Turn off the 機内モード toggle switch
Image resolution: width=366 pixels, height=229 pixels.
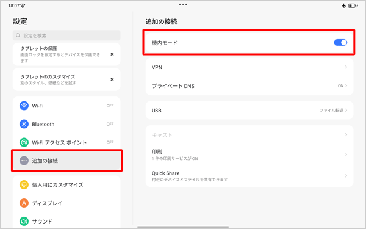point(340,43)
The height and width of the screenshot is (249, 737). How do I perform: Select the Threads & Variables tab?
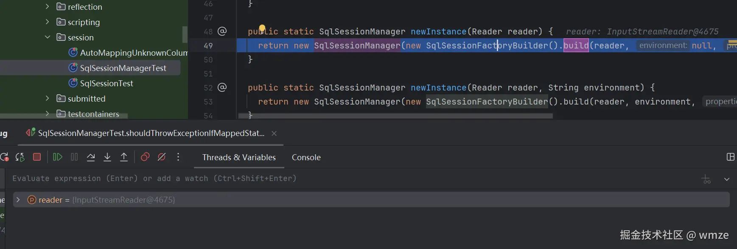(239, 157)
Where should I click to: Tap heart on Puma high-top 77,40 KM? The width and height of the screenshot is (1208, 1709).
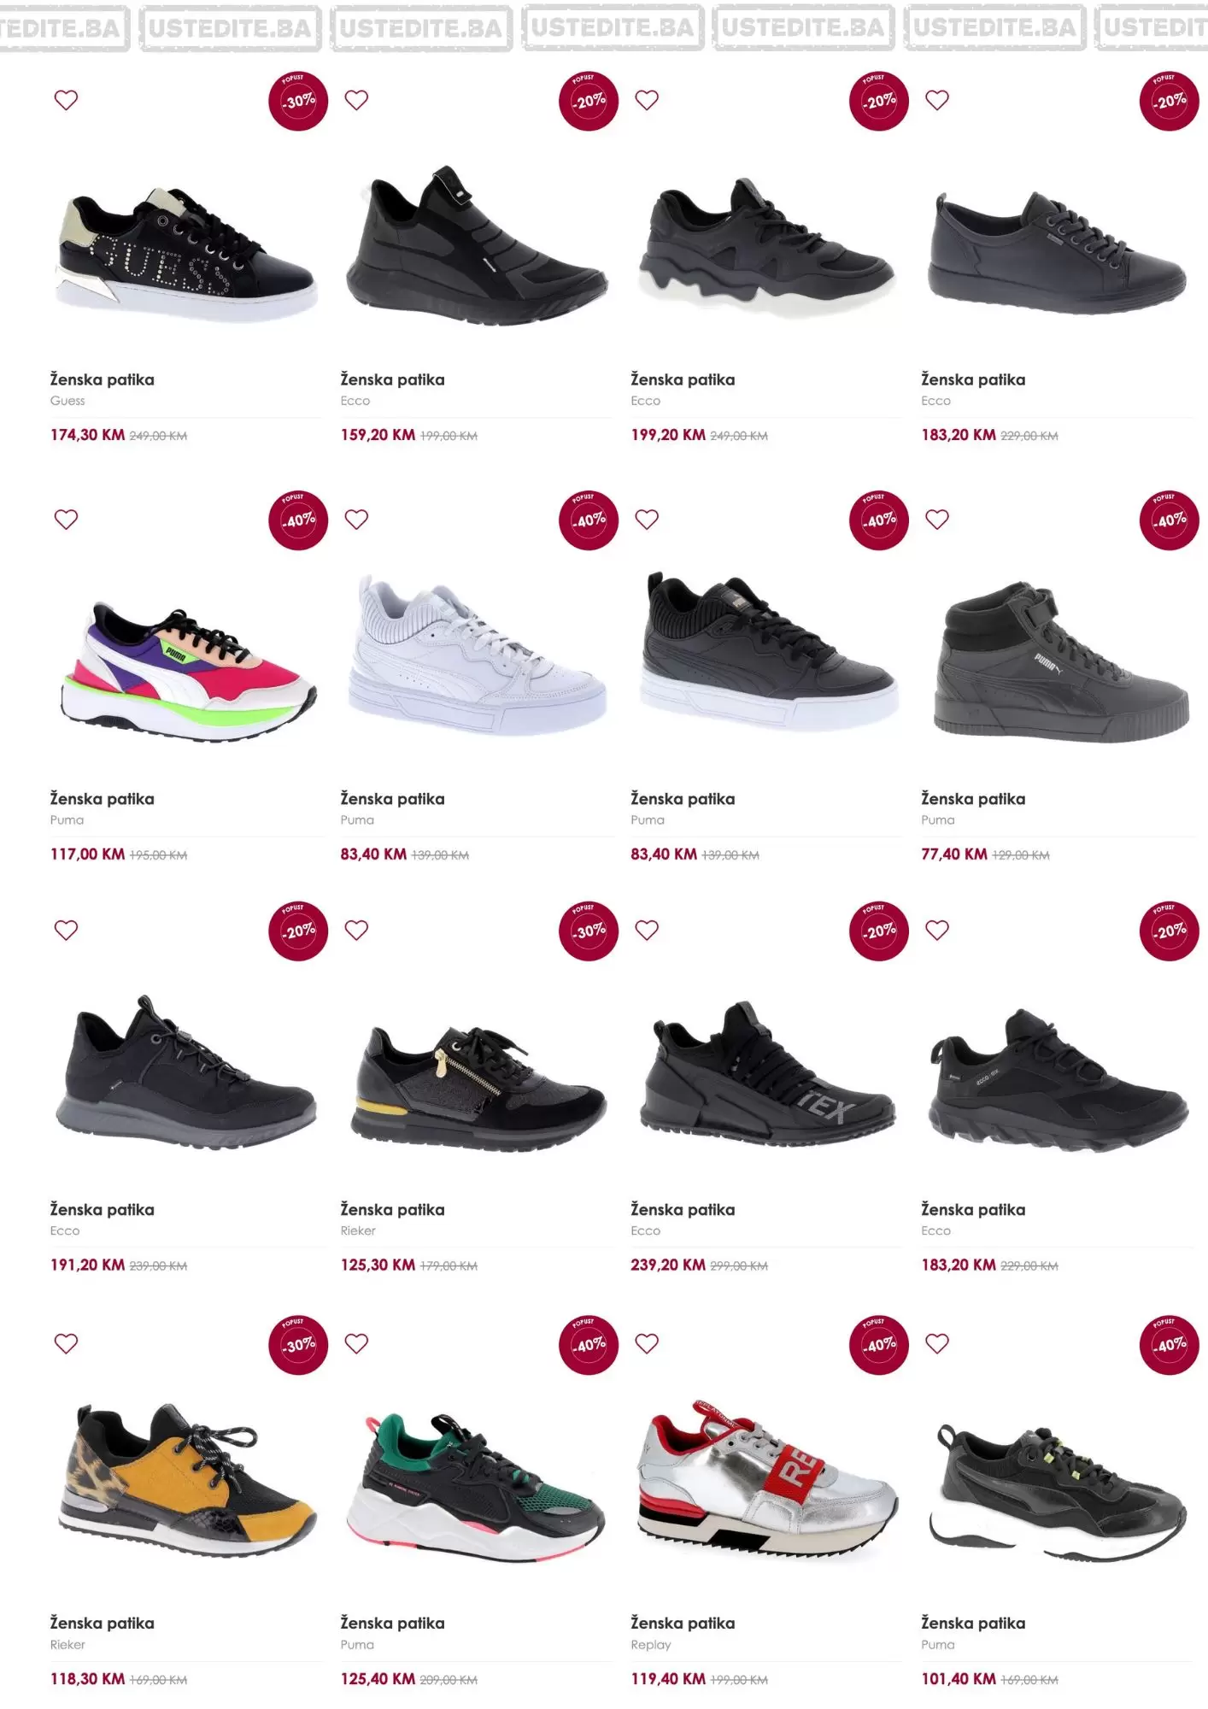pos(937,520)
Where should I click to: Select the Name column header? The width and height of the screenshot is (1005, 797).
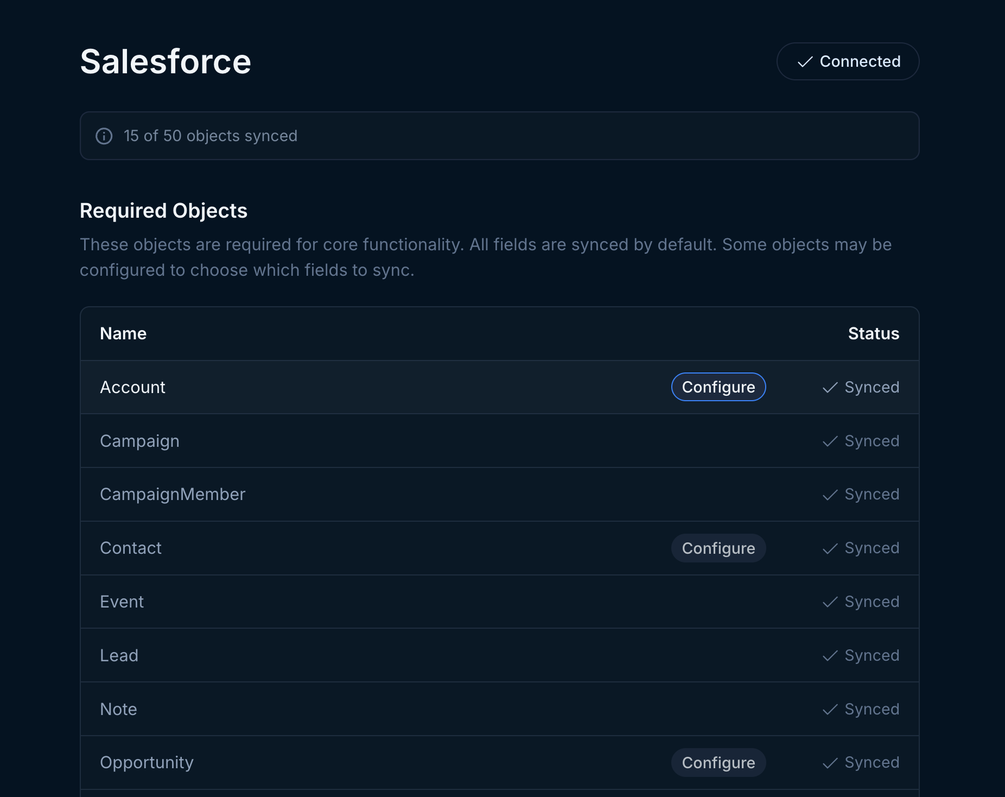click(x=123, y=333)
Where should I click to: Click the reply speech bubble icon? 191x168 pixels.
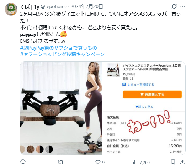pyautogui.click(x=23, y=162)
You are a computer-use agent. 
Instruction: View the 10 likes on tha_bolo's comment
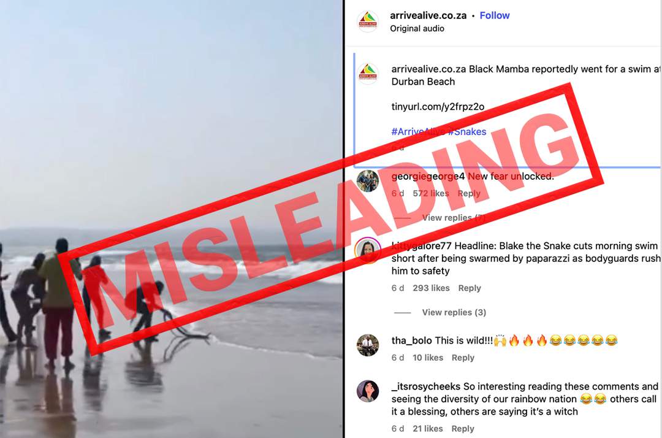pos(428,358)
- - -
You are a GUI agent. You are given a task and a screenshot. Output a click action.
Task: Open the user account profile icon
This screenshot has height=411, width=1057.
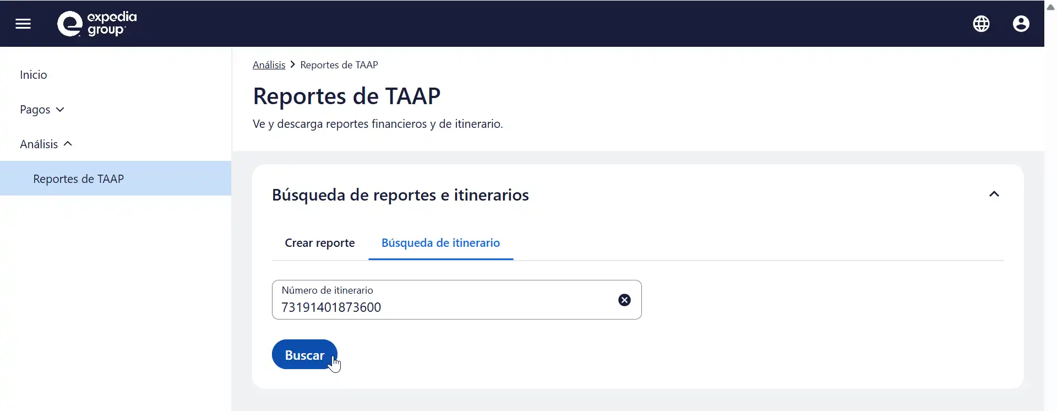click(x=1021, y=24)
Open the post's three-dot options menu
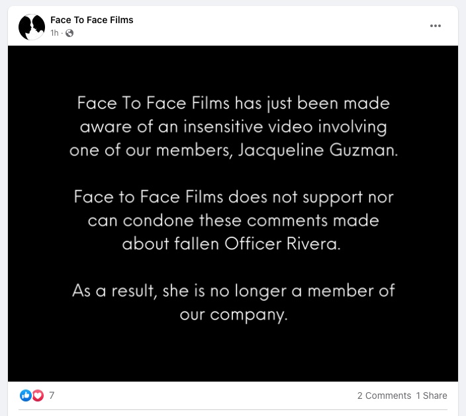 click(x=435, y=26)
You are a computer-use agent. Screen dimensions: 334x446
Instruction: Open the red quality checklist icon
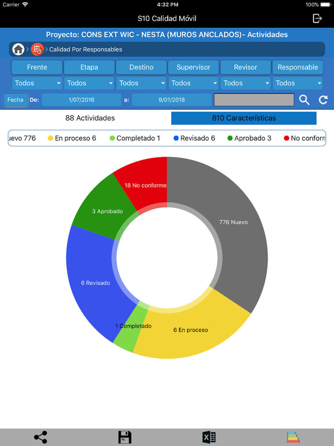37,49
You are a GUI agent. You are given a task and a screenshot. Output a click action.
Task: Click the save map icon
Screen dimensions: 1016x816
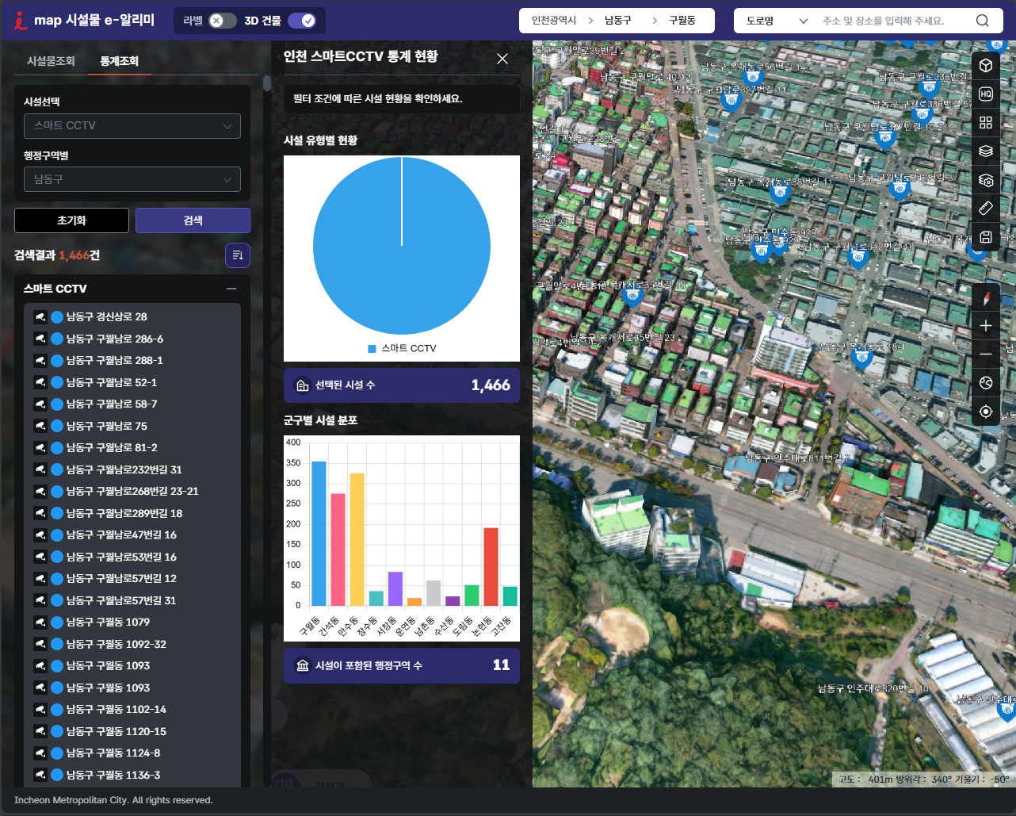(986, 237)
- - -
• Task prompt
Render the lines of the entries, starting with the line containing "Where should I click to: Select" and going on through the line containing "pos(428,358)", as a Markdown table with the columns Line and Text. Number each line in order, skip blank lines, and leave the pictures out.

• Written reply
| Line | Text |
|---|---|
| 1 | Where should I click to: Select the Name column header? The width and height of the screenshot is (1005, 797). |
| 2 | click(x=123, y=333) |
| 3 | Where should I click to: Click the reply speech bubble icon? 191x168 pixels. |
| 4 | pyautogui.click(x=23, y=162) |
| 5 | You are a computer-use agent.  |
| 6 | Instruction: View the 10 likes on tha_bolo's comment |
| 7 | pos(428,358) |